Benzylaminopurine treated Embryoid bodies (BAP-EB) trophoblastic spheroids were created from human embryonic stem cells. These spheroids mimicked human trophectoderm at the transcriptome level. Furthermore, the tissue produced a considerably greater implantation rate in implantation cell culture models derived from receptive endometrium. These research used rigorous and robust experimental designs and reporting. The researchers cultured BAP-EB from human embryonic stem cell lines Val 3 and H9/WA09 for 96 hours, then collected endometrial aspirates from receptive human chorionic gonadotropin-producing women.

They also compared expression in 1,529 cells (single-cell RNA sequencing) obtained from human preimplantation embryos (n = 88). (GEO Accession number GSE36552 and Array Express Accession number E-MTAB-3929), which correspond to undifferentiated or less-differentiated cells, using principal component analysis, gene expression correlation, and underlying functions ranked by gene set enrichment analysis and normalized enrichment score. Spheroids were transcriptomic ally different from developed epiblastic cells, whereas trophoectoderm was identical to them. At the level of gene expression, differentiated BAP-EB did indeed group with trophectoderm.

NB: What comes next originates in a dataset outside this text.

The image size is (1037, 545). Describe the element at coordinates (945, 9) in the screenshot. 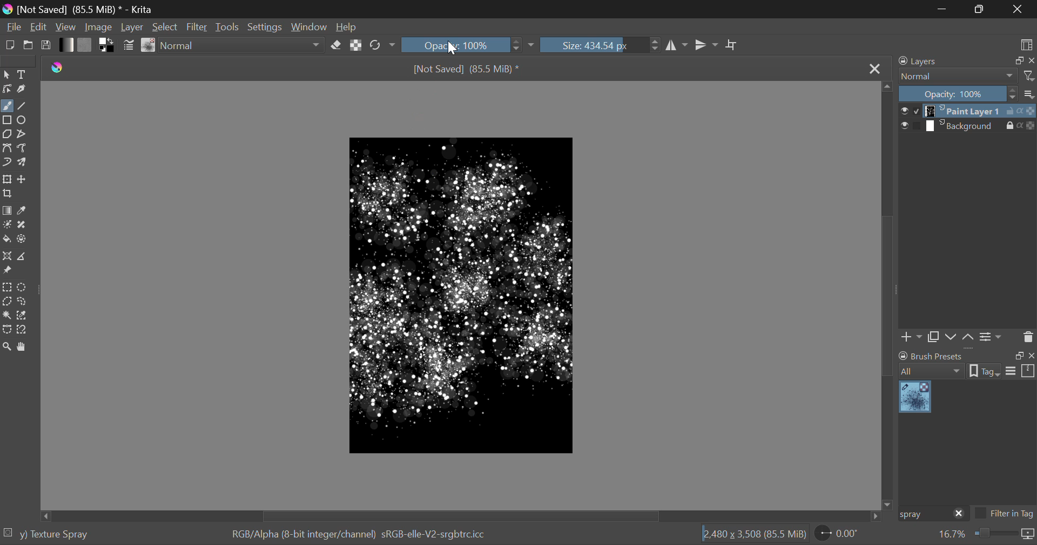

The authors also noted that BAP-EB differentiation is mostly mediated by hippo signalling, which is supported by the drastically decreased attachment observed when YAP1 inhibitor was used. To further support the function of E-cadherin in embryo implantation, this investigation additionally examined the molecule(s) responsible for BAP-EB attachment using an antibody blocking experiment. The procedure and setup for BAP-EB spheroid differentiation with a typical trophectodermlike signature are the study's key contribution. This study moves us one step closer to developing an ex vivo model to research embryo implantation. Studies are increasingly proving the viability of such novel designs in vitro before translating them into practical use.

Organoid technology, a cutting-edge tool for in vitro minitissue growth, is one advanced of these models. Organoids has the capacity for long-term growth while maintaining molecular and functional stability. In fact, the recently developed endometrial organoids phenocopy physiological reactions to reproductive hormones and imitate the menstrual cycle in a culture plate. The organoids are derived from damaged endometrium and faithfully reproduce the abnormal tissue features of patients.

Insight into individualized medical care may also be provided by them. By using reproductive tract microfluidic culture methods, where a fluidic plate with microchannel pumps and links fluids between various tissues, it is possible to create an even more accurate micro physiological environment. By interacting with tissues and organs like the liver, ovaries, fallopian tubes, and cervix, these systems can mimic the function of the human endometrium. Based on individualized models for each patient's endometrial tissue, microfluidic technologies may offer a future tool for pharmacologic testing in female patients.